### DIRECTION
Can you copy, without changing anything, the lines of the entries below that start at the line containing "You are a GUI" and stop after the line containing "point(216,457)"?

--- START DATA PROVIDED ---

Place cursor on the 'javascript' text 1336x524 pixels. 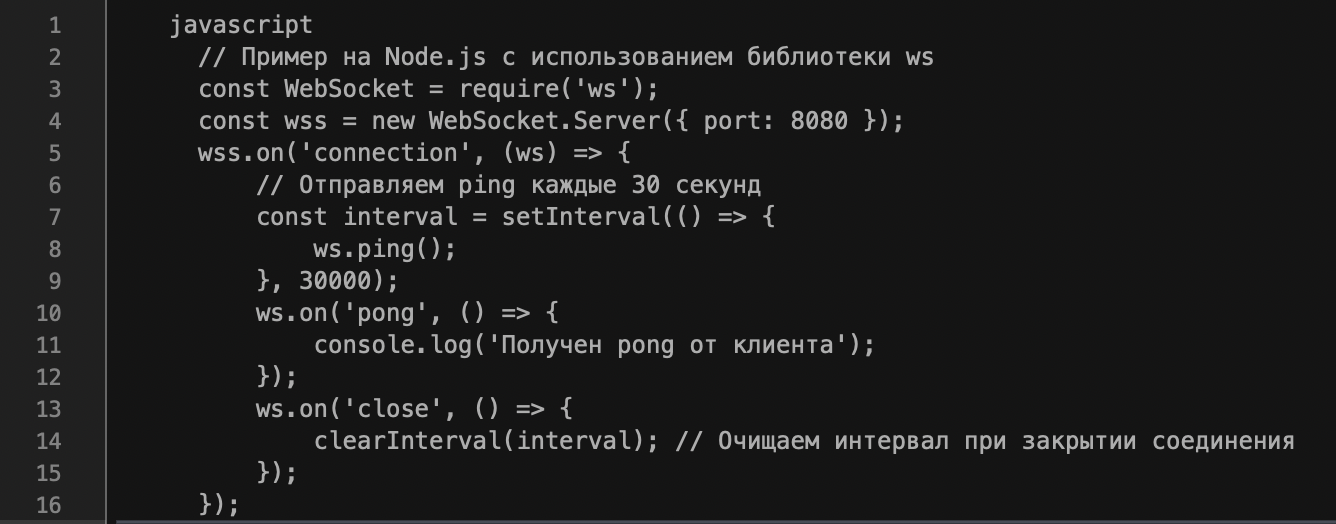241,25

--- END DATA PROVIDED ---
--- START DATA PROVIDED ---

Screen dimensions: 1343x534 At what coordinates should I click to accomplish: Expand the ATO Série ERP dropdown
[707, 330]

--- END DATA PROVIDED ---
--- START DATA PROVIDED ---

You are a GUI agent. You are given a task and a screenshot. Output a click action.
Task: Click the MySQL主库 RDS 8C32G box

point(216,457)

--- END DATA PROVIDED ---

### ANSWER TO THIS EXERCISE
You are a GUI agent. You are given a task and a screenshot. Output a click action.
Task: Click the MySQL主库 RDS 8C32G box

point(216,457)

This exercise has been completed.